**The problem**
Collect the lines of the entries where "Click" shows up.

Records from a data collection:
########################################
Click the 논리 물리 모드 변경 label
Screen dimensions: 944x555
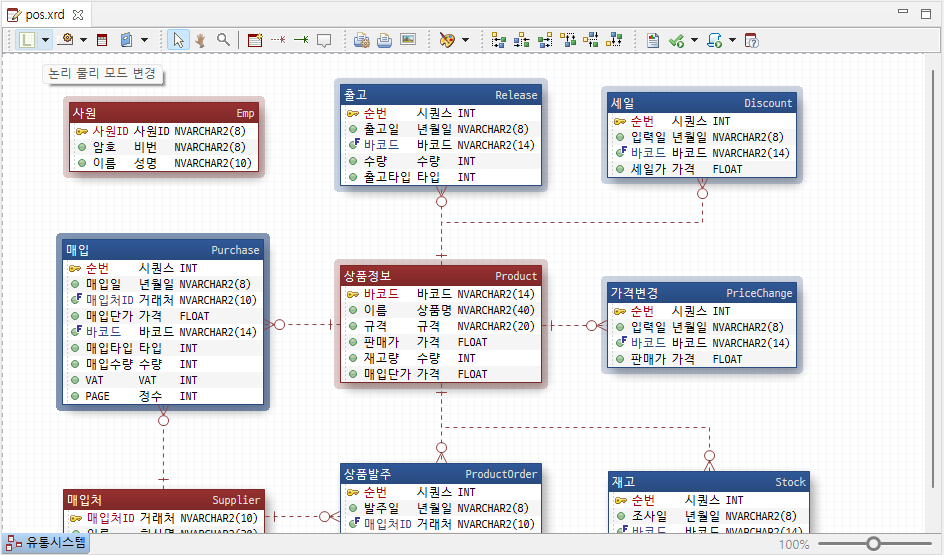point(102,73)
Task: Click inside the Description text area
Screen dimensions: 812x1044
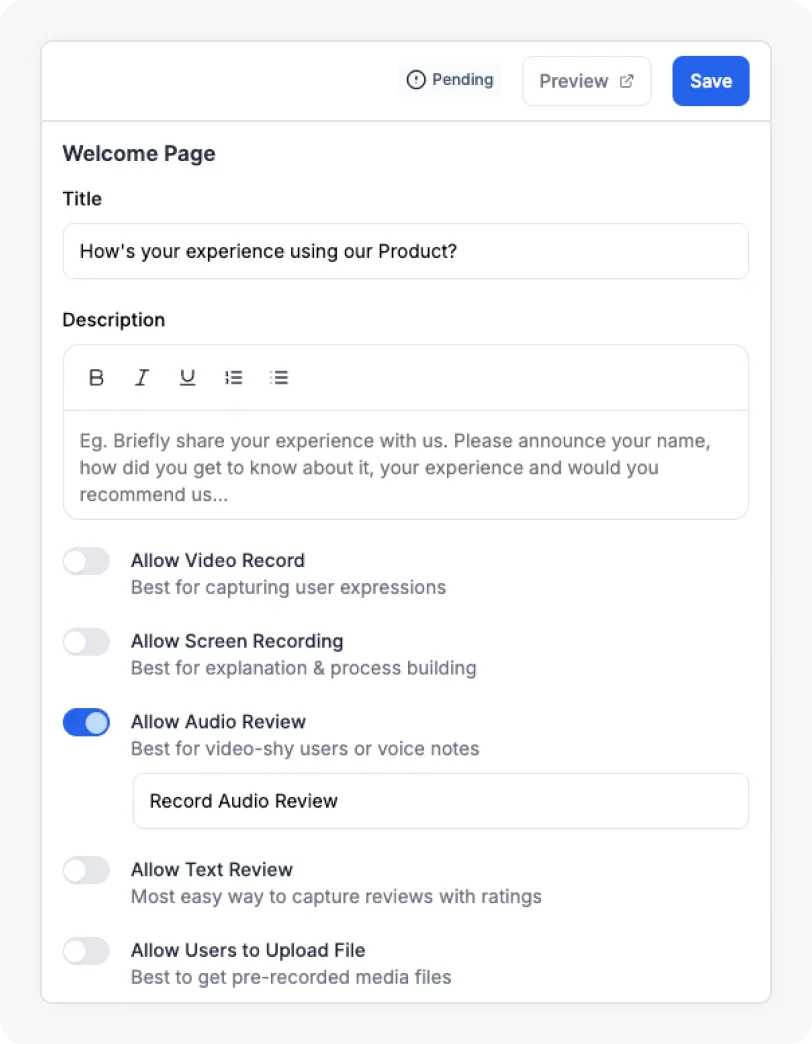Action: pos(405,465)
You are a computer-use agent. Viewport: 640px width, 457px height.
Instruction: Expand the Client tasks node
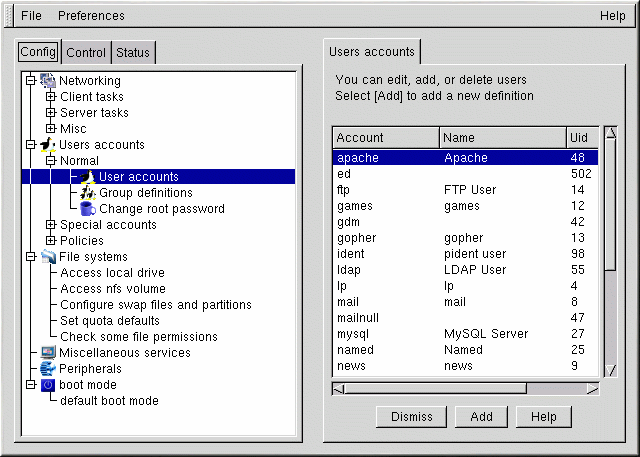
########################################
**Answer space**
Click the 논리 물리 모드 변경 label
Task: Click inside the Description text area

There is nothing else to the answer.